> _PROBLEM DESCRIPTION_
Retype the entries word for word, leaving nothing out.
(SUPPLIED MATERIAL Opens)
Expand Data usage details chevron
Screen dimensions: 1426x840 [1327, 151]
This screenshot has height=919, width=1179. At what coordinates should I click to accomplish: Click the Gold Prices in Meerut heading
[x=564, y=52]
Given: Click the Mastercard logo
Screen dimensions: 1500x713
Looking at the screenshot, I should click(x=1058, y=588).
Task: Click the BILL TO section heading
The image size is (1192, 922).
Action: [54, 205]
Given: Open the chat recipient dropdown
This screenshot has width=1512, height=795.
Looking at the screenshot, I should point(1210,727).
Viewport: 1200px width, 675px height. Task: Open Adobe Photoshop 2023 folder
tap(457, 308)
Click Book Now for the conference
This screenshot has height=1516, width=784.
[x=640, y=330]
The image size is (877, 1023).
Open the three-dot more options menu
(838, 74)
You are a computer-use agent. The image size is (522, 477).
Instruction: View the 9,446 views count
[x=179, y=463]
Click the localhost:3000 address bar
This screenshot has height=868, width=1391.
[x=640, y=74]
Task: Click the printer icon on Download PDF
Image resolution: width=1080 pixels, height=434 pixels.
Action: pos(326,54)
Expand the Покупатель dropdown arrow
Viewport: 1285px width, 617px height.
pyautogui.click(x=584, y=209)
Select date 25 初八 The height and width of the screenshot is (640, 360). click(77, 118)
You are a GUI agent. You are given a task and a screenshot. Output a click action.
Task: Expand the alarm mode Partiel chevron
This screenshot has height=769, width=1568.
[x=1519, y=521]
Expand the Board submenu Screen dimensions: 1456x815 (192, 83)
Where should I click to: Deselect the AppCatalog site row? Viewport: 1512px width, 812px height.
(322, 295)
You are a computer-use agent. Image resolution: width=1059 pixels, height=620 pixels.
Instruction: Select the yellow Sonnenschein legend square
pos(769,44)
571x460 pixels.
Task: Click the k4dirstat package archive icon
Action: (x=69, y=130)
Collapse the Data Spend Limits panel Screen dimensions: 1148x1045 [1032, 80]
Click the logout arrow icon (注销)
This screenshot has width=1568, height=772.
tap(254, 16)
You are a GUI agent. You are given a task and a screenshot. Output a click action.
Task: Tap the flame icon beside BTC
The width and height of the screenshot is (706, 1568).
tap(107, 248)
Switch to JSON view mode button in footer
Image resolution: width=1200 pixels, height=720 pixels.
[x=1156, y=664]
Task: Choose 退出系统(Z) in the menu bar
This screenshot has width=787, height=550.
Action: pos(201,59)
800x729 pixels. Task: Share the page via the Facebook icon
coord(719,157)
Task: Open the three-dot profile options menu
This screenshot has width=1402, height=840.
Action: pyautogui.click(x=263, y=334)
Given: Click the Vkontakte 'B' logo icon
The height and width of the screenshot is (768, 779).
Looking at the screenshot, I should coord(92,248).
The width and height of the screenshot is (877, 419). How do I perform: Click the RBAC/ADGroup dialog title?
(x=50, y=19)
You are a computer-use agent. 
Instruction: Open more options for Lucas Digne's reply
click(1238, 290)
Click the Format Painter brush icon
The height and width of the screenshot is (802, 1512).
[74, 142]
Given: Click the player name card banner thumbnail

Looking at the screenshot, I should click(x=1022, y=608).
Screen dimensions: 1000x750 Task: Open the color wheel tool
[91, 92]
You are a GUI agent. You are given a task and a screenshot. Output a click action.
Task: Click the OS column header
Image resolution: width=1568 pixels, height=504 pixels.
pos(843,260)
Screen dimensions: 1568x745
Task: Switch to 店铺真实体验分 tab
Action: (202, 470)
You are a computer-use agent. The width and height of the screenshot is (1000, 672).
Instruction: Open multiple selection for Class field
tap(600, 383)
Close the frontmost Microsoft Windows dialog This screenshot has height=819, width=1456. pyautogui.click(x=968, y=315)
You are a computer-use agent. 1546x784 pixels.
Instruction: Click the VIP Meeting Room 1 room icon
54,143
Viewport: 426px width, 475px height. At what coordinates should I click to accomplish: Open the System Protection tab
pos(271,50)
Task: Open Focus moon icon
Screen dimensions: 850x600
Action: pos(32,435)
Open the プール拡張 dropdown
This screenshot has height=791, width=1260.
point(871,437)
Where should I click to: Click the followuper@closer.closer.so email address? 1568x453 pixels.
(SUPPLIED MATERIAL Closes)
> _RESPONSE AREA_
Expand Data usage details chevron
Screen dimensions: 1426x840 [1327, 151]
This screenshot has height=919, width=1179. At what coordinates should I click to accomplish: Click the Gold Prices in Meerut heading
[x=564, y=52]
Given: Click the Mastercard logo
Screen dimensions: 1500x713
Looking at the screenshot, I should click(x=1058, y=588).
Task: Click the BILL TO section heading
The image size is (1192, 922).
Action: [54, 205]
Given: Open the chat recipient dropdown
This screenshot has width=1512, height=795.
Looking at the screenshot, I should point(1210,727).
Viewport: 1200px width, 675px height. Task: Open Adobe Photoshop 2023 folder
tap(457, 308)
Click Book Now for the conference
This screenshot has height=1516, width=784.
[x=640, y=330]
The image size is (877, 1023).
Open the three-dot more options menu
(838, 74)
You are a computer-use agent. The image size is (522, 477).
Instruction: View the 9,446 views count
[x=179, y=463]
Click the localhost:3000 address bar
This screenshot has height=868, width=1391.
[x=640, y=74]
Task: Click the printer icon on Download PDF
Image resolution: width=1080 pixels, height=434 pixels.
Action: pos(326,54)
Expand the Покупатель dropdown arrow
Viewport: 1285px width, 617px height.
pyautogui.click(x=584, y=209)
Select date 25 初八 The height and width of the screenshot is (640, 360). click(77, 118)
You are a GUI agent. You are given a task and a screenshot. Output a click action.
Task: Expand the alarm mode Partiel chevron
This screenshot has height=769, width=1568.
[x=1519, y=521]
Expand the Board submenu Screen dimensions: 1456x815 (192, 83)
Where should I click to: Deselect the AppCatalog site row? Viewport: 1512px width, 812px height.
(322, 295)
You are a computer-use agent. Image resolution: width=1059 pixels, height=620 pixels.
Instruction: Select the yellow Sonnenschein legend square
pos(769,44)
571x460 pixels.
Task: Click the k4dirstat package archive icon
Action: (x=69, y=130)
Collapse the Data Spend Limits panel Screen dimensions: 1148x1045 [1032, 80]
Click the logout arrow icon (注销)
This screenshot has width=1568, height=772.
tap(254, 16)
You are a GUI agent. You are given a task and a screenshot. Output a click action.
Task: Tap the flame icon beside BTC
The width and height of the screenshot is (706, 1568).
tap(107, 248)
Switch to JSON view mode button in footer
Image resolution: width=1200 pixels, height=720 pixels.
[x=1156, y=664]
Task: Choose 退出系统(Z) in the menu bar
This screenshot has width=787, height=550.
Action: pos(201,59)
800x729 pixels. Task: Share the page via the Facebook icon
coord(719,157)
Task: Open the three-dot profile options menu
This screenshot has width=1402, height=840.
Action: pyautogui.click(x=263, y=334)
Given: Click the Vkontakte 'B' logo icon
The height and width of the screenshot is (768, 779).
Looking at the screenshot, I should coord(92,248).
The width and height of the screenshot is (877, 419). How do I perform: Click the RBAC/ADGroup dialog title?
(x=50, y=19)
You are a computer-use agent. 
Instruction: Open more options for Lucas Digne's reply
click(1238, 290)
Click the Format Painter brush icon
The height and width of the screenshot is (802, 1512).
[74, 142]
Given: Click the player name card banner thumbnail

Looking at the screenshot, I should click(x=1022, y=608).
Screen dimensions: 1000x750 Task: Open the color wheel tool
[91, 92]
You are a GUI agent. You are given a task and a screenshot. Output a click action.
Task: Click the OS column header
Image resolution: width=1568 pixels, height=504 pixels.
pos(843,260)
Screen dimensions: 1568x745
Task: Switch to 店铺真实体验分 tab
Action: (202, 470)
You are a computer-use agent. The width and height of the screenshot is (1000, 672).
Instruction: Open multiple selection for Class field
tap(600, 383)
Close the frontmost Microsoft Windows dialog This screenshot has height=819, width=1456. pyautogui.click(x=968, y=315)
You are a computer-use agent. 1546x784 pixels.
Instruction: Click the VIP Meeting Room 1 room icon
54,143
Viewport: 426px width, 475px height. At what coordinates should I click to accomplish: Open the System Protection tab
pos(271,50)
Task: Open Focus moon icon
Screen dimensions: 850x600
Action: pos(32,435)
Open the プール拡張 dropdown
This screenshot has height=791, width=1260.
point(871,437)
Where should I click to: Click the followuper@closer.closer.so email address? 1568x453 pixels.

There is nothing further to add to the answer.